ASan needs to keep track of all the libraries loaded during the process lifetime

Question

ASan needs to keep track of all the libraries loaded during the process lifetime

ramosian-glider opened this issue 9 years ago · 34 comments

Originally reported on Google Code with ID 89

In the following situation:

> malloc or free gets calls from xyz.dylib
> xyz.dylib gets unloaded 
> a bug happens and we want to report the stack trace of malloc/free which has xyz.dylib
in it. 

we need to restore the library layout at the stack collection time in order to symbolize
it correctly.

Possible solution:

> We keep an epoch counter that is incremented for each dlopen and 
> dlclose (we also write down the [un]loaded library and the slide value 
> each time we do that). For each stack we just sacrifice one frame to 
> keep the corresponding counter. When symbolizing, it's easy to replay 
> the sequence of dlopen/dlclose events and find out which libraries 
> were loaded.

Reported by ramosian.glider on 2012-07-18 09:21:08

Answer 1 · 2015-08-31T15:57:54.000Z

Reported by pbos@webrtc.org on 2015-04-23 09:21:22

Blocking: #3402

Answer 2 · 2017-08-10T10:37:40.000Z

Any chance for this getting fixed some day?

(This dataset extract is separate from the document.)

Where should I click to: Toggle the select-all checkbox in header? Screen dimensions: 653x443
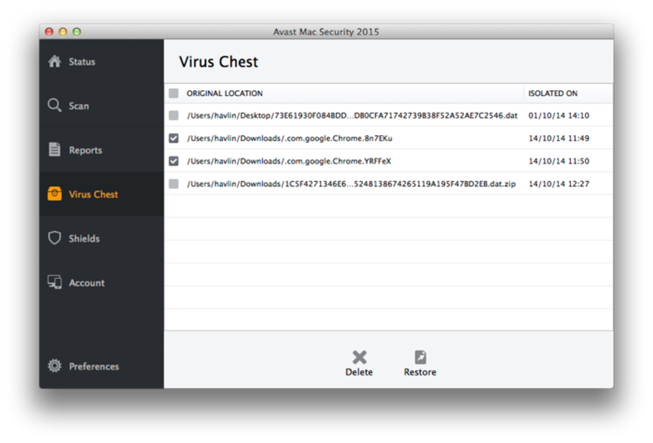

Answer 3 · 2017-08-10T14:56:25.000Z

@obfuscated we are not working on this. What exactly do you need?

Answer 4 · 2017-08-10T15:49:25.000Z

@kcc I'm getting unknown modules lines in the callstacks printed by the leak report from asan.

Our application uses plugins (dlopened .so files on linux) quite extensively, so the leak reports aren't too useful. Also there are some leaks that I want to suppress, but I'm not sure I can, because of the lines.

I'm using clang-3.9.1, centos 6, linux.

Answer 5 · 2017-08-10T16:24:52.000Z

Understood.
Yes, this is the exact problem discussed here and no, we don't have plans to address it in near future, sorry.
The reasons are that a) this is not a very common use case among other users and b) implementation is unlikely to be simple and we alreay have enough complexity to maintain.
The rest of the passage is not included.